Heiko Godow dankte vor allem der Stiftung Schloss Eutin mit Geschäftsführerin Brigitta Herrmann, die bei der Realisierung des Projektes so tatkräftig mitgeholfen habe. Vitrinen oder Beleuchtung – alles sei kein Problem gewesen und habe die Kasse der Eutiner Schützengilde von 1668 sehr entlastet. Darüber freute sich auch der anwesende Schatzmeister Jürgen Kehr. Lob erfuhren auch die beiden Schützenbrüder Dieter Schönke und Wilhelm Massur. Sie hätten die Ausstellung im Schloss mühsam zusammengetragen. Ruheständler Dieter Schönke sei eineinhalb Jahre meistens vormittags im Schloss gewesen, um die Ausstellung zu gestalten, Gilde-Kostbarkeiten zu beschriften, zu sortieren und chronologisch zu gestalten. Er habe es genossen, in dieser Zeit mit den Gilde-Kostbarkeiten zusammen zu sein. Die Arbeit habe ihm viel Spaß und Freude bereitet.
Die Gilde dokumentiert mit diesem Achtmannzimmer im Schloss die Verbindung zwischen Hochadel und Bürgertum. Eine Zeit, die schon 351 Jahre zurückliegt, sagte Heiko Godow. Er habe viel in alten Schriften der Gilde gelesen und erfahren, dass es damals viel umsorgen und das kümmern gegangen sei. Über die Jahrhunderte aber sei eines gleich geblieben: „Der jeweilige Chef des Eutiner Schlosses ist immer der Hohe Protektor der Gilde gewesen“, so Heiko Godow stolz und froh. Das sei über viele Generationen so erhalten geblieben. Deshalb seien die Bilder aller Protektoren in der Ausstellung zu sehen. So sei der Protektor stets der Beschützer der Gilde. Ein Ehrenamt.
In der Ausstellung fallen die Besucher (Anmeldung über Schloss Eutin und Führung durch die Gilde) immer wieder über bekannte Eutiner Namen, Menschen, die hier sesshaft waren, Grund und Boden besaßen und damit etwas zu verteidigen hatten – das waren damals Voraussetzungen für eine Mitgliedschaft in der Eutiner Schützengilde von 1668.
Heiko Godow wünschte sich, dass das Achtmannzimmer vor Feuer, Langfingern und Vandalen bewahrt bleibt und das Interesse von vielen Menschen findet.
Christian Herzog von Oldenburg stellte heraus, dass die Bewohner des Schlosses und die Eutiner Gilde in unterschiedlichen Formen immer zusammengehörten.
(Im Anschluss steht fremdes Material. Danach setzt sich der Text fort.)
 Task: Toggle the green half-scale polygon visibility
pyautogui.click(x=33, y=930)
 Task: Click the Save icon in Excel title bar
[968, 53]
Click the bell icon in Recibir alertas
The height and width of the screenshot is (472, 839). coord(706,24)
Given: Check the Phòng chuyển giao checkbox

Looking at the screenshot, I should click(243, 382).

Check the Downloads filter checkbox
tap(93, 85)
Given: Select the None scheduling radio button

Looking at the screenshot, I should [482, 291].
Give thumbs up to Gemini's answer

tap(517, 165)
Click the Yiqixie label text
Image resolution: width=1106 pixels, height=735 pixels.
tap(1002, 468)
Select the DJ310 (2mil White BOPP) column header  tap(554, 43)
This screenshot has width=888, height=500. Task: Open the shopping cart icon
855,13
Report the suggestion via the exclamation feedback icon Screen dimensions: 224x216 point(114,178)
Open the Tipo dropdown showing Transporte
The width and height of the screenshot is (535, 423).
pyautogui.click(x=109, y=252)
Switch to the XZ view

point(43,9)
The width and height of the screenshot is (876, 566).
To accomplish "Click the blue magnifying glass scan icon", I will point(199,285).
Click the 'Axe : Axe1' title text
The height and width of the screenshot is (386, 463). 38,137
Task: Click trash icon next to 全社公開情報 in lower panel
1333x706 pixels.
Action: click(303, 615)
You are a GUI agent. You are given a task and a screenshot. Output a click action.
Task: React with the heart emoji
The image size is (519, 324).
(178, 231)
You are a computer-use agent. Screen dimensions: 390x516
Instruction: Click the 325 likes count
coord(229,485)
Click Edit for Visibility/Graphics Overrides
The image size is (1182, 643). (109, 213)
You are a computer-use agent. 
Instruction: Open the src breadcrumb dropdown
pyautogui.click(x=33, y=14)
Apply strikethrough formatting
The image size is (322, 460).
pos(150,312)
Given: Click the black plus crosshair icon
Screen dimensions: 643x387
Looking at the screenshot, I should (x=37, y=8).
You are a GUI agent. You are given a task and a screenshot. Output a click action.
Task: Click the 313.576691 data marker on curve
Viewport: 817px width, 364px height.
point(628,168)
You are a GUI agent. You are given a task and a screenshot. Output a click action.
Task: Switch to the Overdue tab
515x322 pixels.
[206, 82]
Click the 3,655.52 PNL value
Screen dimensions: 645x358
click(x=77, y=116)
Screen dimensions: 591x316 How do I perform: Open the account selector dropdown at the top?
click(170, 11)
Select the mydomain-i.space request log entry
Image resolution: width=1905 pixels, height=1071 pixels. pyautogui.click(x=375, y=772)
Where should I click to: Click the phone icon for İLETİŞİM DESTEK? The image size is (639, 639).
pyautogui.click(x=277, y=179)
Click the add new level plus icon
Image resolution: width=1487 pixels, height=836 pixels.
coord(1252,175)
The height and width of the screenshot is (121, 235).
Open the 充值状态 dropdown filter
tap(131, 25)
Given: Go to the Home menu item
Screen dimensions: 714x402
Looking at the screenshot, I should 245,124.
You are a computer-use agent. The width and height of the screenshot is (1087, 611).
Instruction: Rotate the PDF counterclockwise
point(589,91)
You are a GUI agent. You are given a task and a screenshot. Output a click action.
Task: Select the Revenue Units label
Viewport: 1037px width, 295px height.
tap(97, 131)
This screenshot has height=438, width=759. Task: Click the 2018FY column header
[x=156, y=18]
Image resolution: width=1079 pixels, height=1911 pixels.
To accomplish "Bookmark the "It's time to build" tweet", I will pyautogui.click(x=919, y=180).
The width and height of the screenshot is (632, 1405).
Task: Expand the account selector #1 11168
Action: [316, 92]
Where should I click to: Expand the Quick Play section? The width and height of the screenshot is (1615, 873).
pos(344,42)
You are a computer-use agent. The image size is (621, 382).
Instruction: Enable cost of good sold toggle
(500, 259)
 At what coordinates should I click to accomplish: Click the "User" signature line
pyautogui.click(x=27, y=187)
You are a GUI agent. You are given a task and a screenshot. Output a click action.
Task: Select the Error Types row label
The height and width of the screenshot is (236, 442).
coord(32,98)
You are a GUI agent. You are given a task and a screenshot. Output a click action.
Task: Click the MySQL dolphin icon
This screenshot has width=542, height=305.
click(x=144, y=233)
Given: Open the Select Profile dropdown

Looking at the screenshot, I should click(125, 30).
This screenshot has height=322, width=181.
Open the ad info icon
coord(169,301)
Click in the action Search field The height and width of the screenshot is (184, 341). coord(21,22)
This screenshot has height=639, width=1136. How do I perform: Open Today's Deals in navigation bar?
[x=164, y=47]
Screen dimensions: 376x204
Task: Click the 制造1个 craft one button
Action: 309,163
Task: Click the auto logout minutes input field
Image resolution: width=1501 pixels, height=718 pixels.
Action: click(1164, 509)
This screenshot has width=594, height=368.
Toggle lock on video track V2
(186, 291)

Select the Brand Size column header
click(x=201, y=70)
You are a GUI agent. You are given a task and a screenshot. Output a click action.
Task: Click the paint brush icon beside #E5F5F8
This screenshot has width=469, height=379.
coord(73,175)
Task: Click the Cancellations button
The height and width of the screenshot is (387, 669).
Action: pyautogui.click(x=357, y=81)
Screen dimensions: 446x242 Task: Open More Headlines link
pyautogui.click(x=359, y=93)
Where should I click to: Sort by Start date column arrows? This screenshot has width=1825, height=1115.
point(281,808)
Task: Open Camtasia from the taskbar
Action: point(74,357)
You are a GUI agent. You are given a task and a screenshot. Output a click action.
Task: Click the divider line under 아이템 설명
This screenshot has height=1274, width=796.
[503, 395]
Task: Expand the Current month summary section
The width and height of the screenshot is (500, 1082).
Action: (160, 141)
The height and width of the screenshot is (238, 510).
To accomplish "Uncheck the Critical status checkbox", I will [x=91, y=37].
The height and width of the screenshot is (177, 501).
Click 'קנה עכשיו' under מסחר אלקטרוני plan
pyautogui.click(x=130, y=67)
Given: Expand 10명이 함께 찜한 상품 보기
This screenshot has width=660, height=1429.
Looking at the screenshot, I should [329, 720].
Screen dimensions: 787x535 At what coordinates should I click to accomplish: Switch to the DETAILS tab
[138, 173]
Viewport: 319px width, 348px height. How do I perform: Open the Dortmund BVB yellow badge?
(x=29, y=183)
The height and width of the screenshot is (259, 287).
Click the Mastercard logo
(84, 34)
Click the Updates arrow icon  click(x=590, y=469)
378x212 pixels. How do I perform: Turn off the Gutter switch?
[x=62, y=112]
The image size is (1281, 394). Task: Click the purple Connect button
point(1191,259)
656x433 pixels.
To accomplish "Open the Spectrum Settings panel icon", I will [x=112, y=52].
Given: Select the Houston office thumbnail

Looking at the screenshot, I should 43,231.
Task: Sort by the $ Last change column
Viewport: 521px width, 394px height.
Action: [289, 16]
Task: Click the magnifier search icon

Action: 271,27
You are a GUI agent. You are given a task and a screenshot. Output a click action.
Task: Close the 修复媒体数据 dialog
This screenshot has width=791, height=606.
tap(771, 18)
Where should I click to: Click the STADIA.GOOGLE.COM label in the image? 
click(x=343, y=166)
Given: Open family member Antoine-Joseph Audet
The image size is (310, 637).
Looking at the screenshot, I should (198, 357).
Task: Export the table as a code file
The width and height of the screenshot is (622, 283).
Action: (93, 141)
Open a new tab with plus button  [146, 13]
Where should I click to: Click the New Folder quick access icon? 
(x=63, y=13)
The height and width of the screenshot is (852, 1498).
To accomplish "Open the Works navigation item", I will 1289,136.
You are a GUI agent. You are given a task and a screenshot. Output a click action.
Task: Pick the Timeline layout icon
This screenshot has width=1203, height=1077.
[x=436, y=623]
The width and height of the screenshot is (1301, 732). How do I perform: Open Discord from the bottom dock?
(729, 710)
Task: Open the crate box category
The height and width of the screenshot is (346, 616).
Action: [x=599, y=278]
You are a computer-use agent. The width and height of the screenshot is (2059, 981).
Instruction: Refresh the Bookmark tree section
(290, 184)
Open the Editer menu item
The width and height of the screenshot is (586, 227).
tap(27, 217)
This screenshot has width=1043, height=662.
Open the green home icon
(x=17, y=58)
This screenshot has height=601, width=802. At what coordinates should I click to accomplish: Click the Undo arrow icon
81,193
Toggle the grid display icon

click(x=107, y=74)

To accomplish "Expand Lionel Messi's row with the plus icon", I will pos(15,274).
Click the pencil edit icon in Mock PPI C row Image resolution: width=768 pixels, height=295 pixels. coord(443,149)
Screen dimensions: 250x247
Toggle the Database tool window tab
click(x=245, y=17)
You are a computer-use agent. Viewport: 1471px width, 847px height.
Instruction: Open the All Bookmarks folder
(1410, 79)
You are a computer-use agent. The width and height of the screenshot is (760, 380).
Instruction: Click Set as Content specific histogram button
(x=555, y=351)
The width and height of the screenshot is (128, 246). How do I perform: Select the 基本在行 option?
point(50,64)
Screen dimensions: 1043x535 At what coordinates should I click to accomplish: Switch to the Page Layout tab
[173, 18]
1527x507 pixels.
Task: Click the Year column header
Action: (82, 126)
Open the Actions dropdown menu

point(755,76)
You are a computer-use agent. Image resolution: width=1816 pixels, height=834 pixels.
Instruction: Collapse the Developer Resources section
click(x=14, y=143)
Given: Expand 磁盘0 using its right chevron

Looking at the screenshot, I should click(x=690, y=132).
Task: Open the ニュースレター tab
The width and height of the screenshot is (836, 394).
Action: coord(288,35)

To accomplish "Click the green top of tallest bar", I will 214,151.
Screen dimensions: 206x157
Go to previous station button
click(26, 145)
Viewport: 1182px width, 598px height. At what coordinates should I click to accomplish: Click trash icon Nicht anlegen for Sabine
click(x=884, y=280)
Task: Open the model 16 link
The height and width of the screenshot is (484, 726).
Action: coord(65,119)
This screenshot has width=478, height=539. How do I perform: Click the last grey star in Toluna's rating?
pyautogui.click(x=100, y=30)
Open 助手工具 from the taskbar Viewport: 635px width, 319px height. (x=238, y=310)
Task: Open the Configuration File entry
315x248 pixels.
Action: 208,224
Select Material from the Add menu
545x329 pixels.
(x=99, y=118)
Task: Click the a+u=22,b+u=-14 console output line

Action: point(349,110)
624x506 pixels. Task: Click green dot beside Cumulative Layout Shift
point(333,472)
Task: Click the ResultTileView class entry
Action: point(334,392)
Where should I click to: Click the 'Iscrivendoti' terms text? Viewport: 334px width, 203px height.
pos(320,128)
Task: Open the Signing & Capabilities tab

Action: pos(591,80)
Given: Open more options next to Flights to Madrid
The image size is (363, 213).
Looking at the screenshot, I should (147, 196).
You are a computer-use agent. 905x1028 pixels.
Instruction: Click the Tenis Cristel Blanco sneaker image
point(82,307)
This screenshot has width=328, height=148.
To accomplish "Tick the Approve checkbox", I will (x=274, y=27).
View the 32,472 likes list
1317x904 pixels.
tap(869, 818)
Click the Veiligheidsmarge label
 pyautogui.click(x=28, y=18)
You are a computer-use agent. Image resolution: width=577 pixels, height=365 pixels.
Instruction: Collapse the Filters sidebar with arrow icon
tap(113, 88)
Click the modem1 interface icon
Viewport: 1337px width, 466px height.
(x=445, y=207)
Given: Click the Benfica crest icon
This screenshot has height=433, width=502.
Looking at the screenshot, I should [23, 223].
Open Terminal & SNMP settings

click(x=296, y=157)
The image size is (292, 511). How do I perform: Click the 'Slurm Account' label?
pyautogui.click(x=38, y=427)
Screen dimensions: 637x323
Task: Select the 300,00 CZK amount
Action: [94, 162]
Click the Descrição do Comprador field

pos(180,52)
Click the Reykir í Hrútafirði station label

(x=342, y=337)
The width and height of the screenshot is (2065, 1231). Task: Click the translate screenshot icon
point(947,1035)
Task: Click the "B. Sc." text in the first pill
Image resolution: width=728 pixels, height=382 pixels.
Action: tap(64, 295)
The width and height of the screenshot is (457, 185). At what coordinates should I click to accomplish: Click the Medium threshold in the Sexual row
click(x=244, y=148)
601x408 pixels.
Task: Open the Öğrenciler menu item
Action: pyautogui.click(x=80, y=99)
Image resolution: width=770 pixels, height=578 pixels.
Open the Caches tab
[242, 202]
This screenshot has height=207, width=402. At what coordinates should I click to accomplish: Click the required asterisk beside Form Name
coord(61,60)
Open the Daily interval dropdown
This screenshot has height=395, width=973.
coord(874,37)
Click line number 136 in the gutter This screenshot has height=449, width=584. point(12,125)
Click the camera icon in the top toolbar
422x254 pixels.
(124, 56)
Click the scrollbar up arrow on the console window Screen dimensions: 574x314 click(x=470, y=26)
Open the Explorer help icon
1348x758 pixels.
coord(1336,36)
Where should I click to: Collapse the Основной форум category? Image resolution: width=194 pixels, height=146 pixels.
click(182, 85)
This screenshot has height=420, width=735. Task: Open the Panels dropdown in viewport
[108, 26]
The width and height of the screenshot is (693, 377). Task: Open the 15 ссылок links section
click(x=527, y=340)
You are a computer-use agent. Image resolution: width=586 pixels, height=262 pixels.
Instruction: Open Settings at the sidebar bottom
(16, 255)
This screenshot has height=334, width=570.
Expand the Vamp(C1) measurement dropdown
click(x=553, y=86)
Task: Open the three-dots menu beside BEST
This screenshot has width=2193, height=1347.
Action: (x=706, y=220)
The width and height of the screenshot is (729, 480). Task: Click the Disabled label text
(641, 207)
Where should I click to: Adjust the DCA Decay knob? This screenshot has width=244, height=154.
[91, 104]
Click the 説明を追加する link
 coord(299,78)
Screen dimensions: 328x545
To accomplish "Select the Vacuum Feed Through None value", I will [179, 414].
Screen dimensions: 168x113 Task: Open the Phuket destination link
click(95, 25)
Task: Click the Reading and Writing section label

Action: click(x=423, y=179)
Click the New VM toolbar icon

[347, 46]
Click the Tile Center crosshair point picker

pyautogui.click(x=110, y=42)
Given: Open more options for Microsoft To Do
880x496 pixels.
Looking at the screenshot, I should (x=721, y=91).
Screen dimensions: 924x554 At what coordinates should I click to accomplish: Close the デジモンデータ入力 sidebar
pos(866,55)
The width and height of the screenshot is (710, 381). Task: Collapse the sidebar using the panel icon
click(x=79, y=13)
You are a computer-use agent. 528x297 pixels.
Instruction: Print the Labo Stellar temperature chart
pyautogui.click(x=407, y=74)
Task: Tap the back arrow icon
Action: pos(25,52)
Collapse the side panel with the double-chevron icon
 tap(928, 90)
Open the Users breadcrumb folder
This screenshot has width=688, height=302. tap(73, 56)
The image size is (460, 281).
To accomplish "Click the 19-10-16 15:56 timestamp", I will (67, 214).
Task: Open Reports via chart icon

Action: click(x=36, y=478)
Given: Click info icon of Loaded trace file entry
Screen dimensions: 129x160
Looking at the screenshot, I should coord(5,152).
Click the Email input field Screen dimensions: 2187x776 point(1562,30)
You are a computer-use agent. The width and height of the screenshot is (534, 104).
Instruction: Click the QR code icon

So sei die Ausstellung des Achtmannzimmers im Schloss eine gute Entwicklung. Im Schloss werde guter, neutraler Schutz gewährleistet. Der Herzog von Oldenburg freute sich über die Ausstellung auch interessanter Stücke aus Silber, denen damit auch neues Leben eingehaucht werde. „Traditionell gehören Schloss und Gilde einfach zusammen“, so der Herzog von Oldenburg.
Neben Achtmannzimmer und Gildesilber gibt es den hölzernen Papagoy zu sehen, Fotos der Schützenkönige oder auch das Silberbesteck, das in jedem Jahr vor dem Umzug der Schützen durch die Stadt getragen wird.
Interessierte Besucher der Ausstellung können sich beim Schloss Eutin (Telefonnummer 04521/70950) melden. Von dort wird Kontakt zur Gilde hergestellt, die die Führung durch das Achtmannzimmer vornehmen wird. Während der Schlossführungen bleibt die Tür zum Achtmannzimmer geschlossen.